SPEAKER_00:Yeah. It was going on the hi-fi. Yeah. Laser disc player. Exactly. So I did that. And then it was my last summer job. I was working in a shoe shop in Bath. I had my little uniform on with the brand on. And I was buying a pair of audio note speakers. They're about a thousand pound ANJs for and Radford's in Bath and guys phoned me up at work and sort of said you know thanks for your order and stuff but do you want a job and I was like oh yeah alright yeah maybe I do but there's a bit of a catch I've got to go back to uni for a year and they were like that's probably not a problem because the guy who's leaving is going to the police they do academic year intake so that'd be September so as long as you can handle that so I was like yeah that's fine in theory brilliant you know take it on paper accepting we're chatting a year when I've came back it was a bit like tumbleweeds I couldn't get hold of them for one reason or another I didn't try very hard to be honest but couldn't get hold of them so I was walking around and I saw there was a job advertising seven oaks in Bristol so I took that and then it was a bit awkward really because I really enjoyed that. And Mike at Seven Oaks was lovely. Andy Ford, the people there, they were just like lovely people. And I loved the industry. But then this job offer came up and I'd be higher up in the shop and I was just so torn. And I had to like break the bad news. It was like sort of breaking up with a girlfriend or something, you know, like I was leaving and going to Radford.
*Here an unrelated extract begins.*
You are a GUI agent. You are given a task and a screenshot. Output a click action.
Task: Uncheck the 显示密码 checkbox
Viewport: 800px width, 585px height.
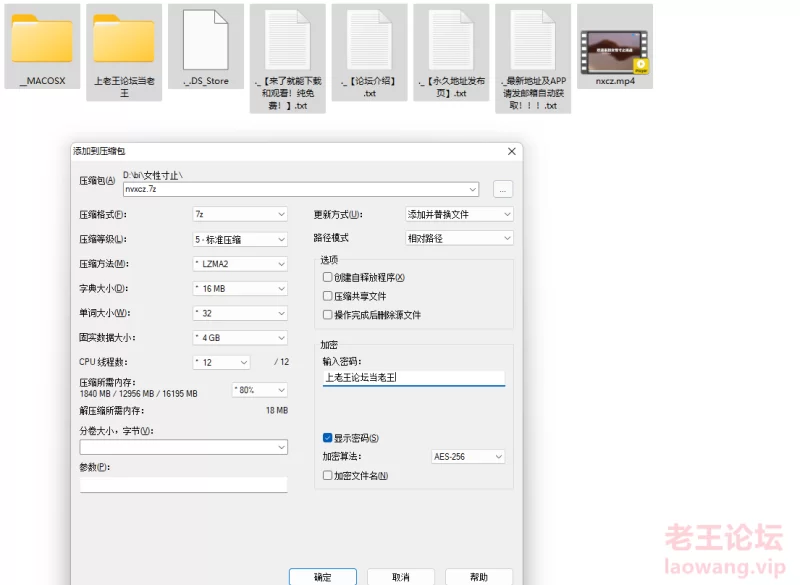coord(327,438)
So I worked there for a few years, realised there was a glass ceiling in the, you know, payroll effectively if you're going to work in retail, even though it's luxury retail. I got offered a directorship. There was no shareholding. And, you know, again, I felt that was a bit iffy because I had legal responsibility and stuff like that. It sort of seemed good on paper, but also it seemed good in principle. But on paper, it's terrible when you analyze it. Yeah. So it's kind of like it's a good effort keeping me. But thanks. But no, thanks. I set up by myself. I think slightly before that as well. I was kind of the only one out of all the branches that really understood multi-room. audio doing things like link connect systems and i merges and kai bars and all these like database so
SPEAKER_02:in in a timeline when was when was it you sort of thought about starting up
SPEAKER_00:that was i finished uni in like 2001 or something like that so yeah we're talking like 24 years ago yeah that i started in the industry this was pre pre-streaming yeah pre broadband, realistically. Pretty domestic broadband, anyway. You'd perhaps have broadband at universities and things like that, and public spaces. Yeah, because I think streaming didn't really... It was Sonos, really. Sonos 2006. Because I remember going to... I probably shouldn't say this publicly, but I remember going to a Cedia, because this is back when Cedia was the big trade show, in Brighton. So that dates it. Blimey, yeah. And Sonos were there, and I'd just set up by myself, and I went up to them, and I was like, yeah, I'm in trade, can I get an account? And they went, yeah. And I sort of said, yeah, asking the question, what's the margin? And they said, 10%. And I went, no, no, sorry, you're mistaken there. I'm trade. And they were like, yeah, 10%. I was like, no, no, I'm trade. 10%. I was like, this can't be right. I was doing the maths. I was like, if I get 10 grand sale, I make a thousand pounds. If one box goes wrong, I've got to replace it. Let's wipe my margin out. I was like, this can't, how do you have a high service industry based on 10% margins, which 10%, overall margins, fine. But 10% before you've even started and 10% before you've run over on time but want to maintain that really good relationship and not bill for that extra half day because something cropped up and it wasn't quite as planned. For me, that's high service. You shouldn't charge for that.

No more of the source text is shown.